What if Apple, with its brand appeal bolstered by marketing dollars, can help us “think different” about health and healthcare? If Apple can lend its luster to the mundane yet often difficult tasks on which health depends—eating well, moving enough, sleeping well, managing stress—that’s a big win, especially if it can also deliver just-in-time nudges and other tools to help us take the small steps that add up to big change. In partnership with Aetna and its data and scale, Apple may be able to help shift our overall culture to prioritize wellness and prevention.
Yeah, but wellness isn’t equivalent to health. What about people who are seriously ill?
Some argue that the Apple watch is impacting only the most peripheral of health topics—wellness, and that walking a few more steps doesn’t help with cancer or diabetes. Actually, though, I think it does. For one thing, prevention and management of most chronic conditions requires attention to the universally beneficial tasks of healthy living, often while juggling additional tasks including taking medications. For another, the Apple watch already goes beyond wellness, serving as a platform to connect devices such as glucose monitors to address specific health condition needs—and I imagine this trend will continue, particularly if the wearer can give it health record details via Aetna. The watch has already saved lives by detecting early signs of heart trouble.
Yeah, but Apple is only for the rich. What about everyone else?

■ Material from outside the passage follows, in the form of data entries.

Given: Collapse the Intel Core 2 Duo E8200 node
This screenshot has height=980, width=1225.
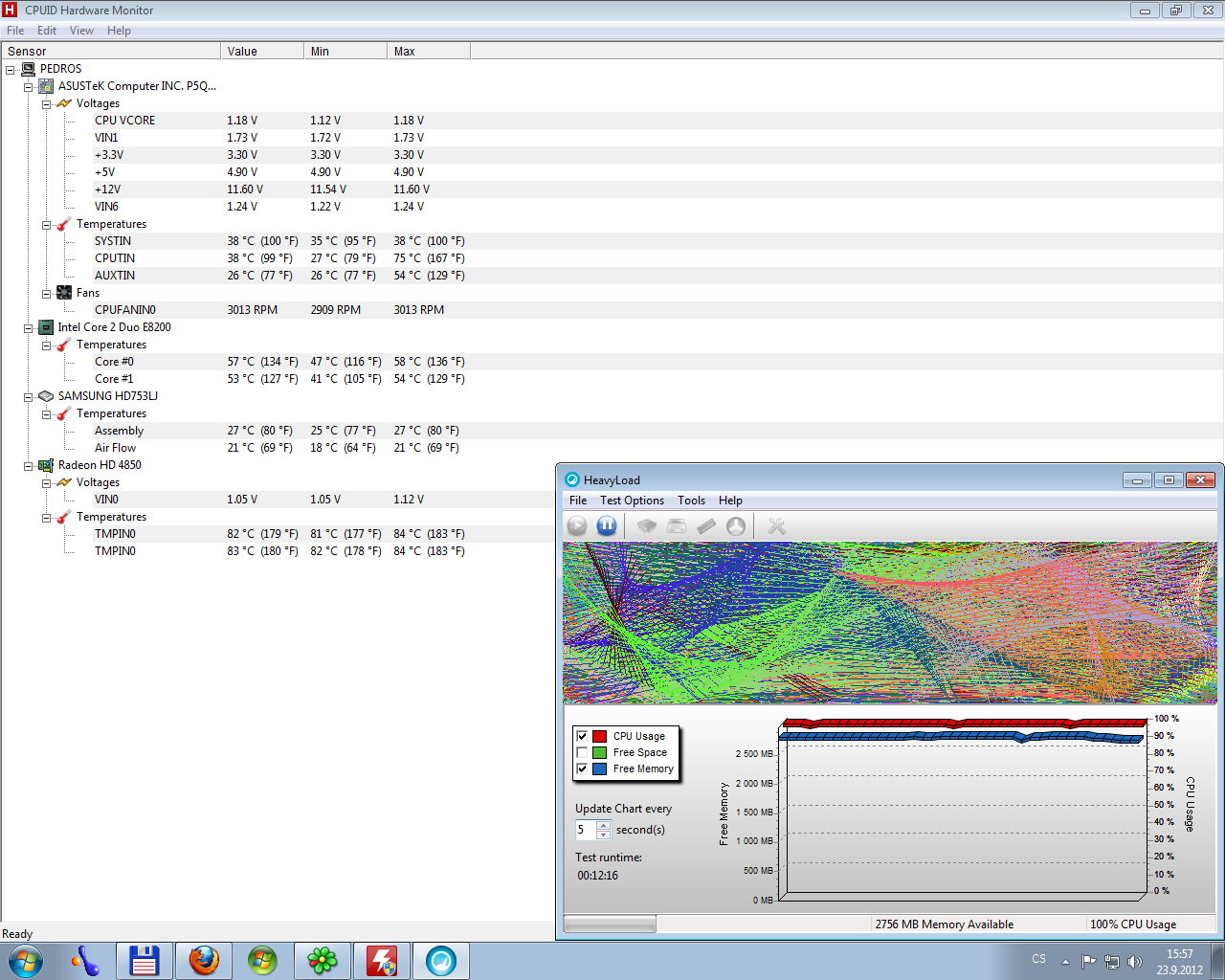Looking at the screenshot, I should (29, 327).
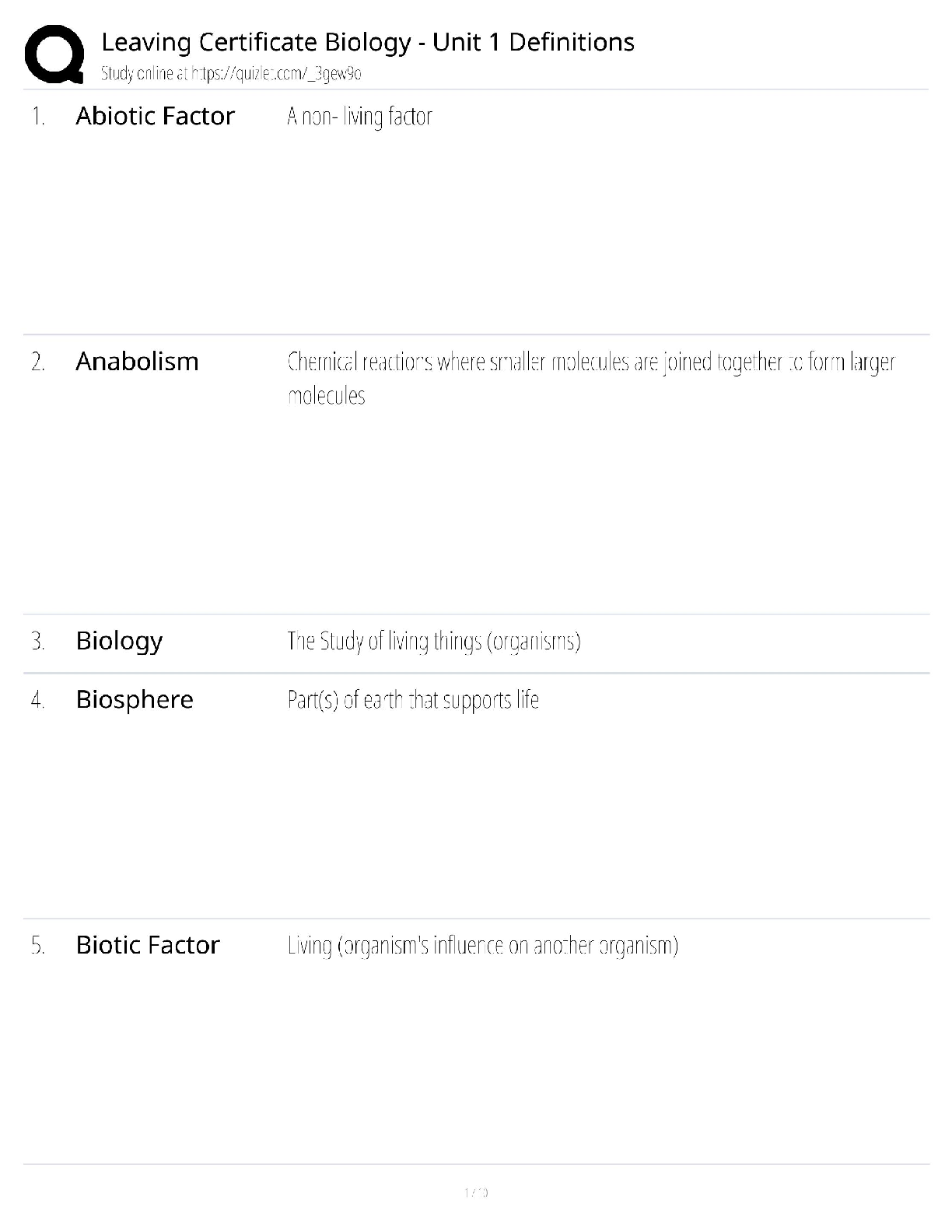Click the word 'molecules' on second line
The height and width of the screenshot is (1232, 952).
pyautogui.click(x=326, y=396)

It’s critical that everyone—especially the poorest and sickest people—benefit from health technologies that can boost health and healthcare. As I see it though, the fact that an Apple watch, which retails at about $350 for the latest model, is too expensive for many people isn’t in itself a problem. For one thing, Apple is a private company, not the government. There is nothing illegal or inherently immoral in creating a luxury product. In the bigger picture it is up to policy makers to figure out how to leverage such tools for everyone, but it’s not Apple’s responsibility. In addition, through their partnership, Aetna may help to bring Apple watches to an economically diverse audience by subsidizing or covering their cost entirely.
In the longer term, though, I think other tech companies will follow Apple’s lead in health to provide lower-cost options to for different demographic groups. The design features of today’s Louis Vuitton purse are clearly recognizable in next season’s knockoff, available in the streets of New York and Hong Kong for a fraction of the price. When the iPhone was introduced in 2007, only 6% of the population had smartphones; today, more than 80% of Americans do—and they’re not all provided by Apple.
Author’s statement of conflict of interest: I am not employed by Aetna or Apple. While my participation in the event described was paid for by Aetna, I was not required or asked to write about the experience.